Similarly in the marketing discipline, while practitioners often debate whether marketing is more “art than science”—a trend towards analytics is afoot.

Tradition and convention are certainly hallmarks of Major League Baseball. And for many years, the status quo reigned—especially in the processes used to construct a baseball team.

Using knowledge, intuition and experience to evaluate talent, field managers and scouts would scour high schools, practice fields and colleges looking for the missing pieces that could potentially elevate them to a championship. Gut decision making ruled—until Billy Beane and the Moneyball analytics revolution started.

An ESPN Magazine article shows how based on geographical location, Oakland was forced to compete in a smaller market with revenues far lower than teams like Boston or New York. Attempting to level the playing field, Billy Beane took a different approach to baseball resourcing. Instead of trying to sign big name players with the best batting average, Beane used statistical analysis to discover indicators that he believed would have a better correlation with offensive success.

Michael Lewis, author of Moneyball—a book on Billy Beane’s methods writes,

“By analyzing baseball statistics you could see through a lot of baseball nonsense. For instance, when baseball managers talked about scoring runs, they tended to focus on team batting average, but if you ran the analysis you could see that the number of runs a team scored bore little relation to that team’s batting average. It correlated much more exactly with a team’s on-base and slugging percentage.”

And for awhile, Moneyball worked. In the early years of Moneyball, the Oakland A’s were competitive with payrolls in the $50 million range whereas larger market teams were spending $100 million plus. It wasn’t that Oakland was choosing to pocket the $50 million annual difference—they simply didn’t have that kind of money to spend. Oakland needed a way to compete and they chose analytics.

Unfortunately for Billy Beane, his competitive advantage didn’t last very long. Other baseball teams adopted statistical analysis and General Managers like Boston’s Theo Epstein quickly combined analytical prowess with the advantage of a major revenue market to assemble a perennial powerhouse. Like it or not (and some GMs still don’t), the adoption of analytics drastically changed baseball and now the use of analytics to help build a ball club is a standard process.

Similar to the adoption of Moneyball, marketing is in the throes of an analytical revolution.

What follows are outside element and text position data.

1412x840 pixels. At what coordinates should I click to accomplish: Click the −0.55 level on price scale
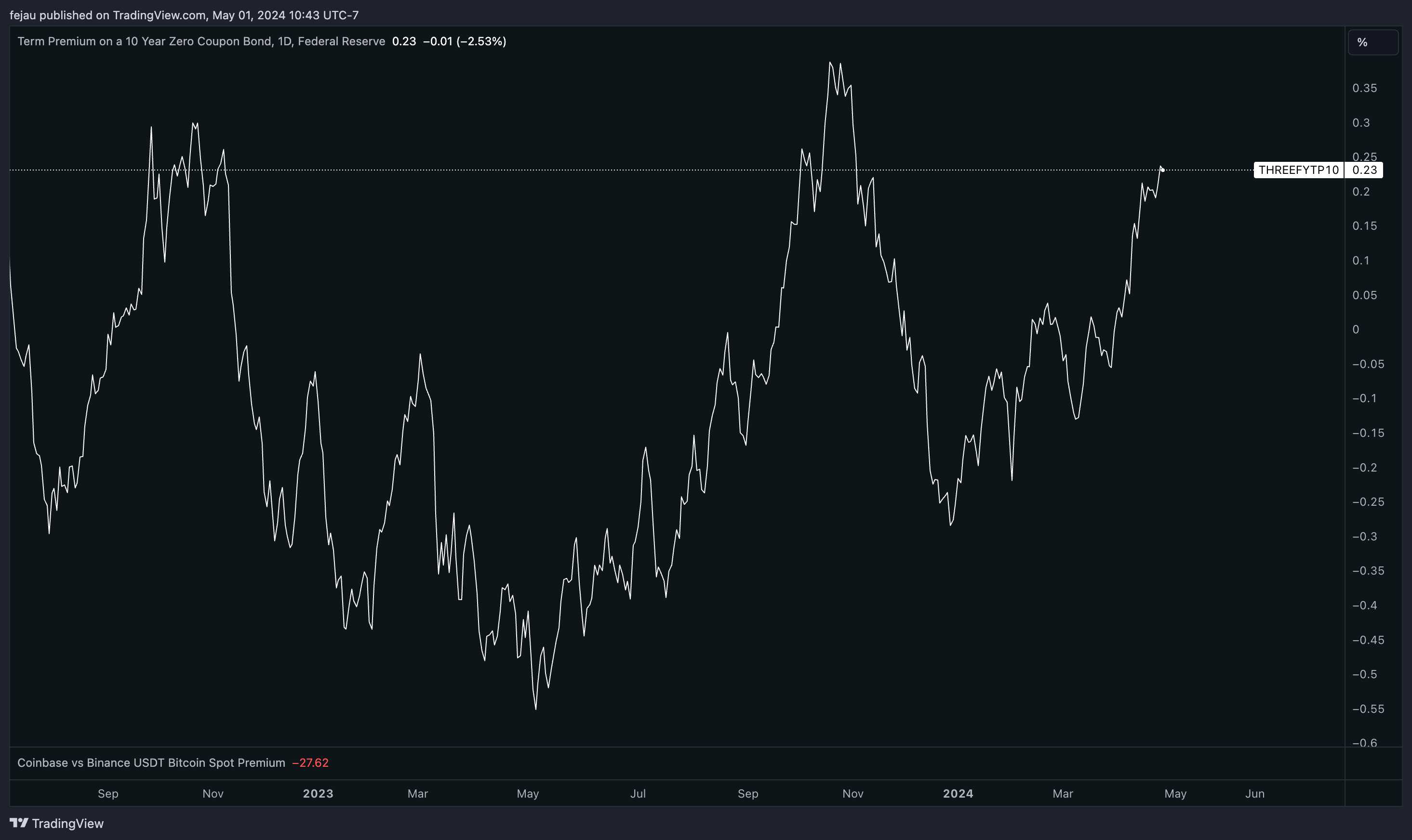1368,709
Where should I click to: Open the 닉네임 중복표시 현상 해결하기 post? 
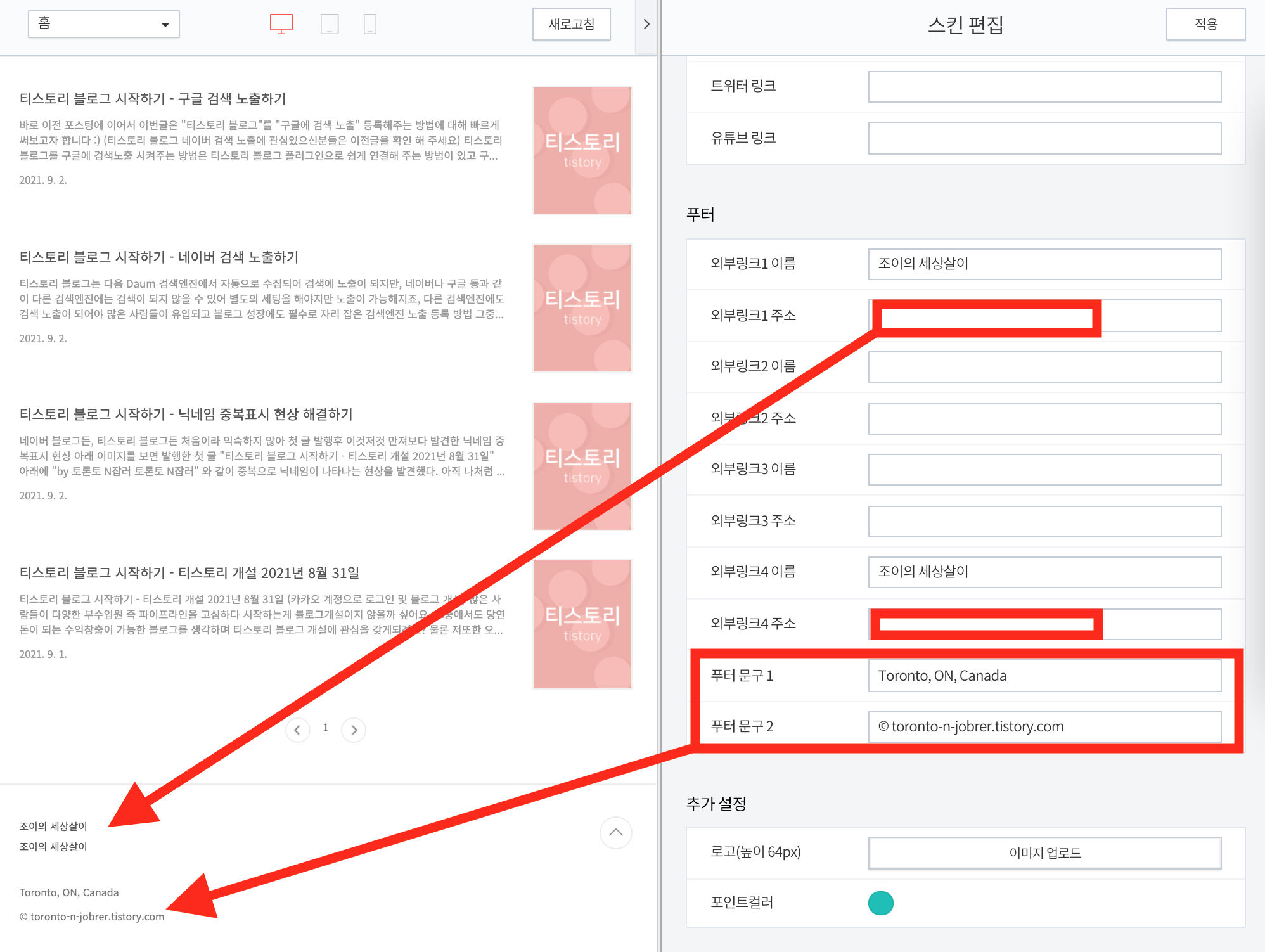(186, 415)
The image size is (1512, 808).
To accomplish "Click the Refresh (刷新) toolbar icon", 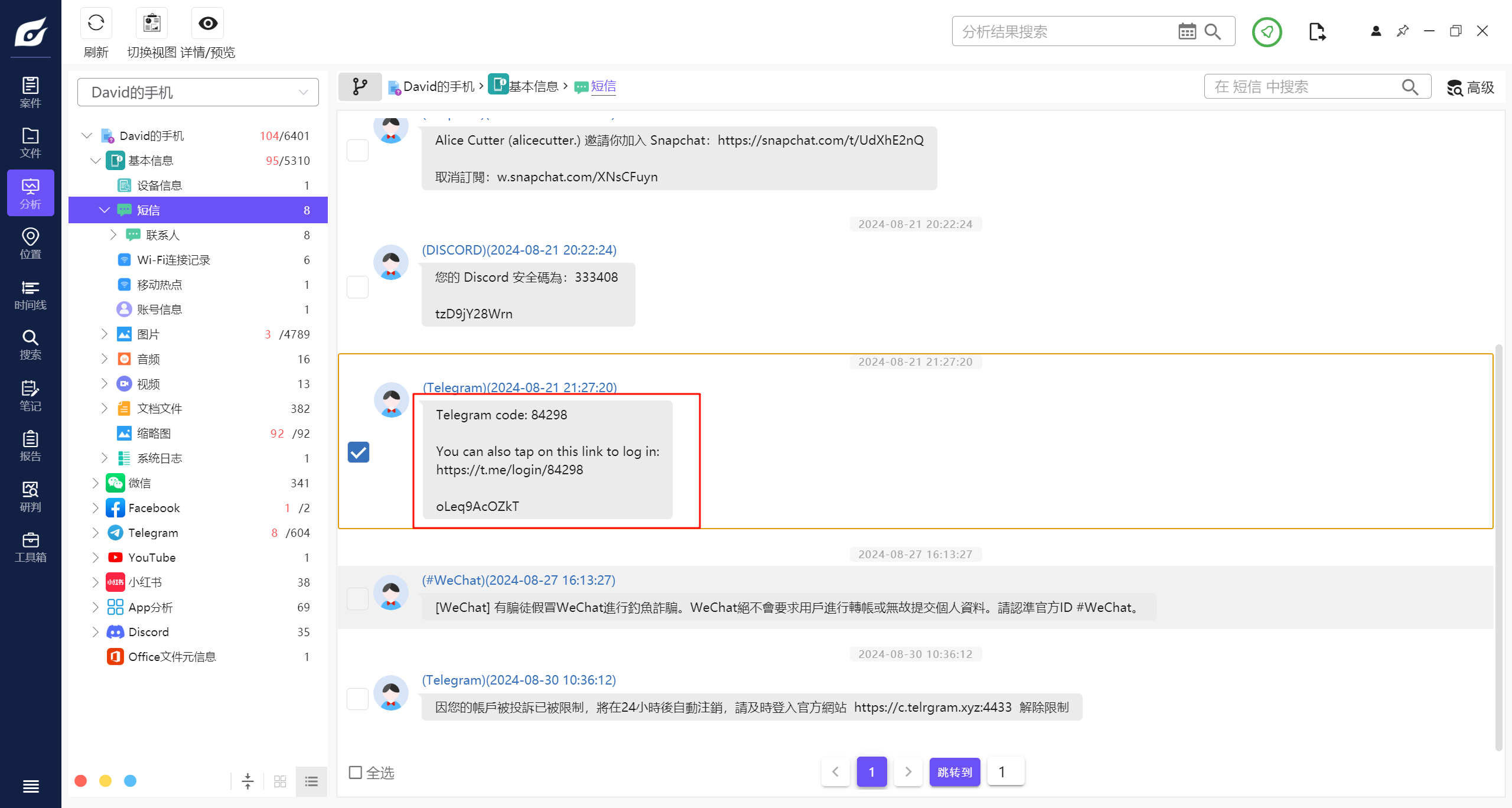I will coord(96,24).
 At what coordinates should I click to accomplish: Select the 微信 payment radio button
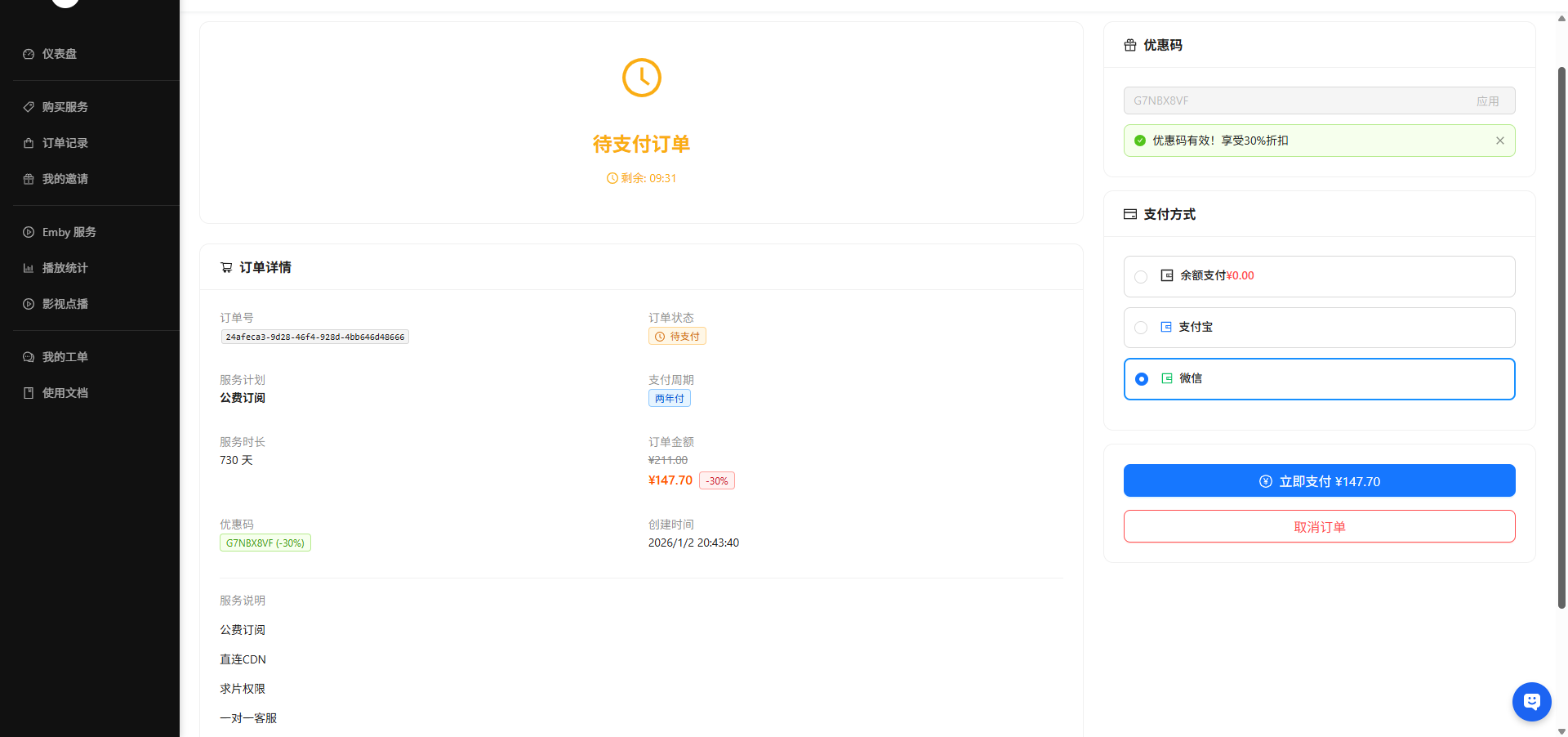pyautogui.click(x=1141, y=379)
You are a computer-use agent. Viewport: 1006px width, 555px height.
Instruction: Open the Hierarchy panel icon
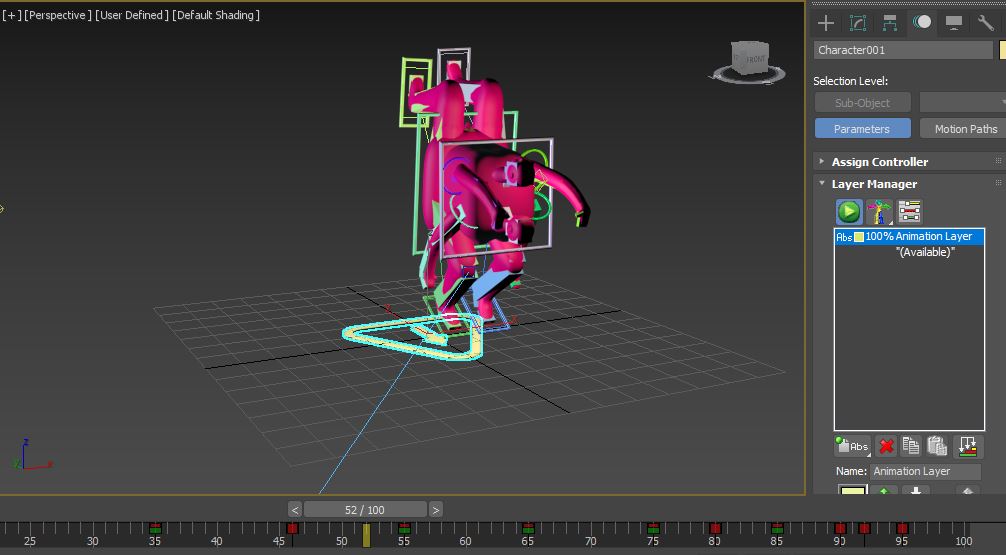[890, 22]

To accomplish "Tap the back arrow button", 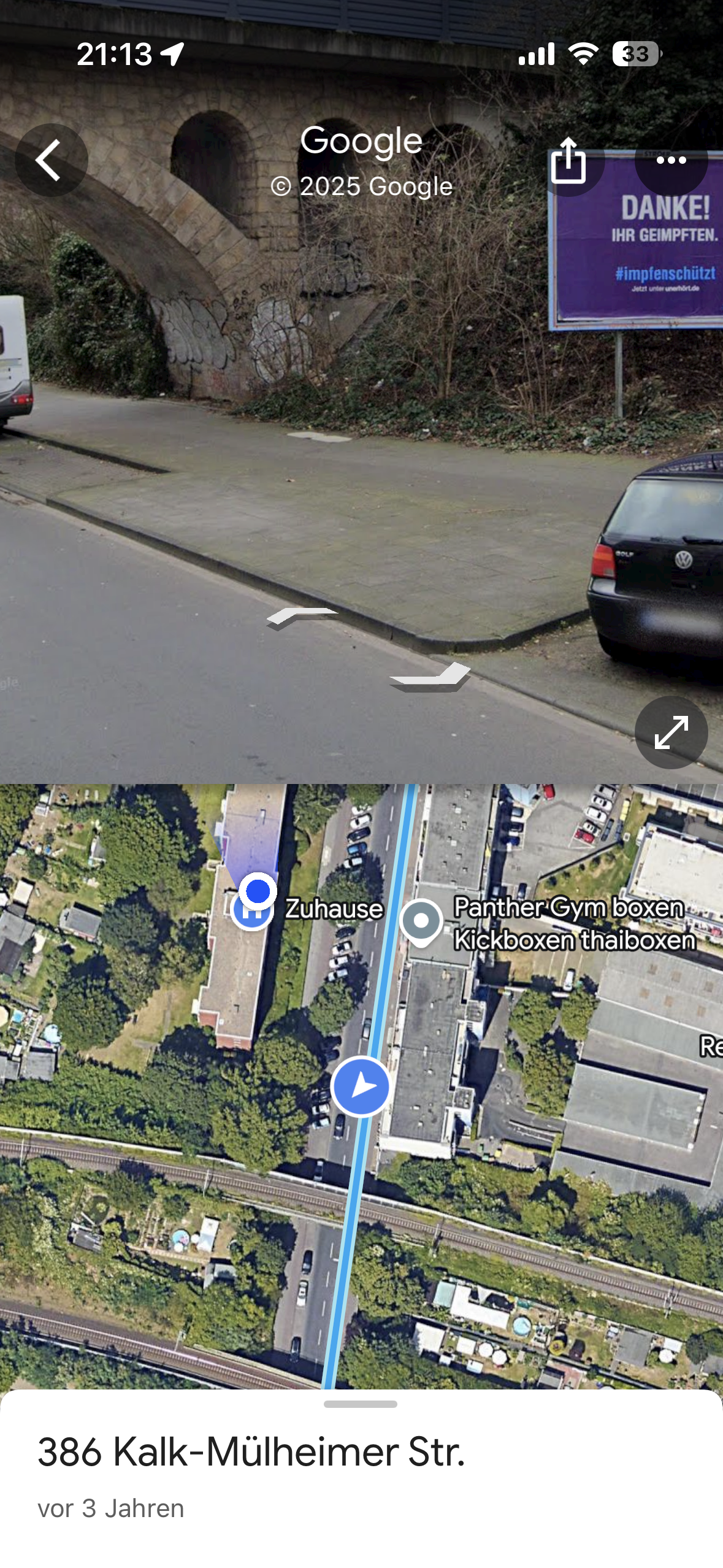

Specifically, practitioners of marketing know they need fresh and accurate data for advanced marketing functions such as better segmentation, devising more effective campaigns and offers, and creating relevant interactions with the customer across multiple touch points. This data must be clean, modeled and managed—a large undertaking that involves marketers working closely with IT.

Marketers also are realizing that some understanding of analytical applications and business intelligence know-how is necessary to help analyze and translate data into actionable information that can be used to create better customer experiences. Hundreds of case studies in business publications and books have emerged over the past five to seven years as a testimony to these trends.

Analytics helped a small market team like the Oakland A’s compete with clubs that had much larger budgets. Indeed, Oakland enjoyed a period of success before larger teams “caught on” to Beane’s analytical approach.

In the same vein, the window of opportunity for marketers to adopt business analytics—before their competitors—is closing rapidly.

  • With the early success of Moneyball, Billy Beane parlayed himself an ownership stake in the Oakland A’s. For marketers, how valuable will analytical skills be in the near future?
  • Are you competing with companies that have much larger budgets and personnel resources? If so, what strategies are you using to win?
  • Critics of Moneyball say that one cannot run a major league baseball team with a computer. Going forward—in marketing—will knowledge and intuition win out over analytics?